Fig. 3.

Spectrum of postoperative coagulopathy and bleeding in liver transplantation. CVP, central venous pressure; HAT, hepatic artery thrombosis. Fig. 3 represents the spectrum of postoperative bleeding and coagulopathy liver transplant recipients can manifest. Patients with massive bleeding often coincide with graft dysfunction. This requires empiric transfusions and coagulation assessment serves as a retrospective marker for progress in correcting coagulopathy. As bleeding slows and coagulation assessment results return, the more hemostatic blood products (fibrinogen and platelets) can be given first as indicated by VET. Some liver transplant recipients begin to demonstrate evidence of fluid overload during this phase causing increased CVP that can be exacerbated by declining renal function which can exacerbate graft dysfunction. A more judicious approach to goal-based resuscitation can be utilized at this time with scheduled coagulation assessment until clinical bleeding has resolved. Ultimately these transition into hemodynamic stability and coagulation assessment can be spaced out to several hours and treatment can be based on evidence of bleeding. On the opposite end of the spectrum are patients who come from the operating room with minimal bleeding. These patients can be treated with limited coagulation assessment and transfusions limited to evidence of bleeding. In this patient population, there also may be individuals who are increased risk of thrombotic complications.

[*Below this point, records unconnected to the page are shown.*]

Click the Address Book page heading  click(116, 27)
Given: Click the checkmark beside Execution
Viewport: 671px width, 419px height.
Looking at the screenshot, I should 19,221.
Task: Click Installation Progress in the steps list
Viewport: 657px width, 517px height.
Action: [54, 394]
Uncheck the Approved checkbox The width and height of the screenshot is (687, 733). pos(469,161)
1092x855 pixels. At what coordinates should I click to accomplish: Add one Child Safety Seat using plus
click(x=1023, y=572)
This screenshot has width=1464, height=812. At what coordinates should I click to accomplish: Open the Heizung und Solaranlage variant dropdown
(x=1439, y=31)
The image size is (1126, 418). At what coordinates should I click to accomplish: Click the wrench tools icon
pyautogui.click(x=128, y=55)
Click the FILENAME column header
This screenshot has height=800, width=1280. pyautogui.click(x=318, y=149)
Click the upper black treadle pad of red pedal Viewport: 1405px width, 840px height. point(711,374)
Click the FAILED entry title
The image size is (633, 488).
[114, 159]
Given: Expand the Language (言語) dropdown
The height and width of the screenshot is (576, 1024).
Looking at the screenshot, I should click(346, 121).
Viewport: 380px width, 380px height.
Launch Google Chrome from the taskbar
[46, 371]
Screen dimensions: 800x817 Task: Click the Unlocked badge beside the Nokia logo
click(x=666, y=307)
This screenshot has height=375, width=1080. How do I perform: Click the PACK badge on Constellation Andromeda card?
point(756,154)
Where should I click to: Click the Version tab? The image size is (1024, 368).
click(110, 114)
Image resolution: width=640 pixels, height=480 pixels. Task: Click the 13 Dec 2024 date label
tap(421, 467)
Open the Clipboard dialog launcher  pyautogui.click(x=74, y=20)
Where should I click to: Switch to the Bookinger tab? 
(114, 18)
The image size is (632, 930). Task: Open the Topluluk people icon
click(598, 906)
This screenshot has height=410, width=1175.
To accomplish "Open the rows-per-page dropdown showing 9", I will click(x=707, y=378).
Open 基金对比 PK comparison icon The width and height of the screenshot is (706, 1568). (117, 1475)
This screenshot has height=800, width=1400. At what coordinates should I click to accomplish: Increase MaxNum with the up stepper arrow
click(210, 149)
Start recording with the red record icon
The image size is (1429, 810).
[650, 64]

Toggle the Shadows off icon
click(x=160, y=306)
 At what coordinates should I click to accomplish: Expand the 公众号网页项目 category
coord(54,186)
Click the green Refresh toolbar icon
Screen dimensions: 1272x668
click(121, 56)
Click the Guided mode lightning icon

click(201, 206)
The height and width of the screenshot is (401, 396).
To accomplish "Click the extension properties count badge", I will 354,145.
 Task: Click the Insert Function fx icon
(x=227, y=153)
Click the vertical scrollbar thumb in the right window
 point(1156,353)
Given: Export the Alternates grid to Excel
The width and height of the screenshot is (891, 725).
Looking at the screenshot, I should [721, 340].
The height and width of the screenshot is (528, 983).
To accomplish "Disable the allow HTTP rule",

They can be managed by scheduling coagulation assessment with a restrictive transfusion strategy with consideration of heparin infusion orantiplatelet in the postoperative setting. Most liver transplant patients come out of the operating room between these two extremes and their coagulation assessment and transfusion triggers are guided on where they fall on the spectrum of active bleeding control with the consideration of thrombosis. The most challenging patients to manage are those who emerge with massive bleeding and graft dysfunction which leads to fluid overload with renal impairment and subsequent increased risk for postoperative thrombotic complications. The shifting of transfusion strategies in this population requires a careful vigilant team approach as mismanagement can lead to massive bleeding or thrombosis.